WHAT IS NEEDED -
Given the records below, pull every line with the word "computer" into the answer.
#### SUPPLIED INFORMATION ####
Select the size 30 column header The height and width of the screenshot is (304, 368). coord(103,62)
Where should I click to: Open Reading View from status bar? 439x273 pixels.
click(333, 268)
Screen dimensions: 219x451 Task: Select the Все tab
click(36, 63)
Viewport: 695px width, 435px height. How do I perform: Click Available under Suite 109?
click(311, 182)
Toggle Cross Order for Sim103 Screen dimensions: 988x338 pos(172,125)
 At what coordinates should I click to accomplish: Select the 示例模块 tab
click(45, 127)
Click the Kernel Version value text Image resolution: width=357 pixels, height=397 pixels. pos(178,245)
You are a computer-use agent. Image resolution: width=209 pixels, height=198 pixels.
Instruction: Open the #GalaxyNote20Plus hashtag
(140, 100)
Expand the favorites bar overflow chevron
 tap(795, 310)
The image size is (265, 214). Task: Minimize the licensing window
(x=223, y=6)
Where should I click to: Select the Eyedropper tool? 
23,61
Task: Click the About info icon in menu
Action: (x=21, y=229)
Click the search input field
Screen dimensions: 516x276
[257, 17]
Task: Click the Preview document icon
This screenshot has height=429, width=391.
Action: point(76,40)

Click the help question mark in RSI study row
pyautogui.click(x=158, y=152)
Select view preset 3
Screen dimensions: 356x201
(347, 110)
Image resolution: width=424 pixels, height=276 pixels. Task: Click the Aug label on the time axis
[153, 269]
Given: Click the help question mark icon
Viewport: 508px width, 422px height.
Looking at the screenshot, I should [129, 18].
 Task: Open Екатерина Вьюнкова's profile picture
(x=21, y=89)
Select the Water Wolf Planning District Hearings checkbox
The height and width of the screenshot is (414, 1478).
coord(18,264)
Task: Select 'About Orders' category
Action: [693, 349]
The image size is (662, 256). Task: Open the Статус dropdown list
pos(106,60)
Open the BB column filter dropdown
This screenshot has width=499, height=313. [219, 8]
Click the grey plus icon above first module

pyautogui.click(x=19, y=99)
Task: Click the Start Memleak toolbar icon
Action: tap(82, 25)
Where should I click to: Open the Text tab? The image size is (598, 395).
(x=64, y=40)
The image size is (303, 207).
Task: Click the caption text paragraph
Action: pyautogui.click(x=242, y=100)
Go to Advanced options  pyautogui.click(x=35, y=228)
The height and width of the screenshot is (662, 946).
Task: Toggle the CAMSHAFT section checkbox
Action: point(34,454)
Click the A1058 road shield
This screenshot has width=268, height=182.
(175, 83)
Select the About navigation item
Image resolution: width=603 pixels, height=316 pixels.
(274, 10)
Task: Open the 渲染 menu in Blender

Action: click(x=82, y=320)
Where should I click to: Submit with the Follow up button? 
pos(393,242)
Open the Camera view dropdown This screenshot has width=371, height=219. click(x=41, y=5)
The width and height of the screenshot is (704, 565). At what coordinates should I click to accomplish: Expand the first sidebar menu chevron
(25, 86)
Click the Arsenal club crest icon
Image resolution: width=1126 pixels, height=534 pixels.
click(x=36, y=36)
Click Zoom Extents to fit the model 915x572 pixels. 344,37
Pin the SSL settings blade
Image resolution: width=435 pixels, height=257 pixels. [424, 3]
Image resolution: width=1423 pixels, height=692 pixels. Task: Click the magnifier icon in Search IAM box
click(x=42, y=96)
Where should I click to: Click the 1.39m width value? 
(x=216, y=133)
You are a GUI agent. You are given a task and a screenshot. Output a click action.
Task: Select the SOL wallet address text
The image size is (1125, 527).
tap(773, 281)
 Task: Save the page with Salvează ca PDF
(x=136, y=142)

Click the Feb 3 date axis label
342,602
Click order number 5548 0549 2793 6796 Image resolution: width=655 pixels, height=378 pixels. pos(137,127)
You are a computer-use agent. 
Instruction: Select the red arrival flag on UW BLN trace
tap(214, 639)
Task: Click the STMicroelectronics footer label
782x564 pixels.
####
ANSWER SECTION -
You are a computer-use agent. Image resolution: width=209 pixels, height=198 pixels.
You are a computer-use agent. 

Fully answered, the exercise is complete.